Second, the street areas with a low GVI within the study area are concentrated in areas of the city with a high density of commercial facilities, new construction areas, areas around elevated roadways, the city’s fourth level (7.0-6.5m), and the crossroad of the city’s main roads. The Japanese scholar Yoshinobu Ashihara once mentioned in his book entitled Street Aesthetics, that “streets are the mark by which tourists evaluate a city.” Thus, in urban street design and beautification, full consideration should be given to the relationship between the street width and the scale of surrounding facilities. The area within the Third Ring Road of Chengdu is the center of the city’s economic and social development yet faces the problem of dense building facilities and limited green space. Relevant studies have previously shown that urban street facade greening has the effect of beautifying the urban environment, lowering the temperature of the city, and enhancing the GVI(Wong et al.,2010; Hunter et al.,2014; Alsaad et al.,2022).
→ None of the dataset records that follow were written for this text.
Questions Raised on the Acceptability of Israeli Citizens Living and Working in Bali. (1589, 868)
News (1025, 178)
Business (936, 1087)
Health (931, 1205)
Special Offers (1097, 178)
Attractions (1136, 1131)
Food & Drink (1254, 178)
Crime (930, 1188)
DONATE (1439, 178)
Recently, it has become a common practice in many cities, such as the “urban forest” projects in Singapore and Malaysia; and in government departments for areas such as Beijing and Shenzhen to promote the greening of urban rooftops and walls through the issuance of building codes and design guidelines (Peng et al., 2020). These measures have some reference value for improving the GVI of the streets in Chengdu City in the future.
Third, this study analyzed the concentration of road traffic and people’s activities in Chengdu, and concluded that highly integrated streets are mainly concentrated within the Second Ring Road of the city, whereas highly integrated and low GVI areas are mainly concentrated within the First Ring Road of the city. Moreover, highly integrated and high GVI areas are concentrated within the Second Ring Road, in areas around campuses, rivers, and parks and green spaces. This result indicates that the connectivity of roads and green infrastructure still needs to be improved in the urban transportation center area. Urban roads, such as urban transportation networks, are the main spaces that connect residents’ daily lives with other facilities in society. Therefore, on this basis, it is expected that in the future construction of the urban green infrastructure networks in Chengdu, attention should be paid to the improving the green environment of streets in areas with high integration degrees but a low GVI.
However, this study also has the following limitations. First, although the use of Street View images were used to analyze the GVI, these are more convenient and efficient compared to the traditional method of manually measuring the GVI due to the limitations in the collection time and weather, the seasonal changes by plants in different weather conditions will, to a certain extent, affect the measurement of the GVI value. Therefore, the use of BSVI Historic Street View and Google Street View will be considered in future research to advance the time dimension.
Second, this study analyzed the balance in the spatial distribution of the Street GVI, and the connectivity between the urban parks and roads. However, the assessment of the GVI does not provide a multifaceted analysis of the influencing factors, such as the urban climatic environment, socioeconomic factors, etc. Thus, more environmental factors will be considered in future studies.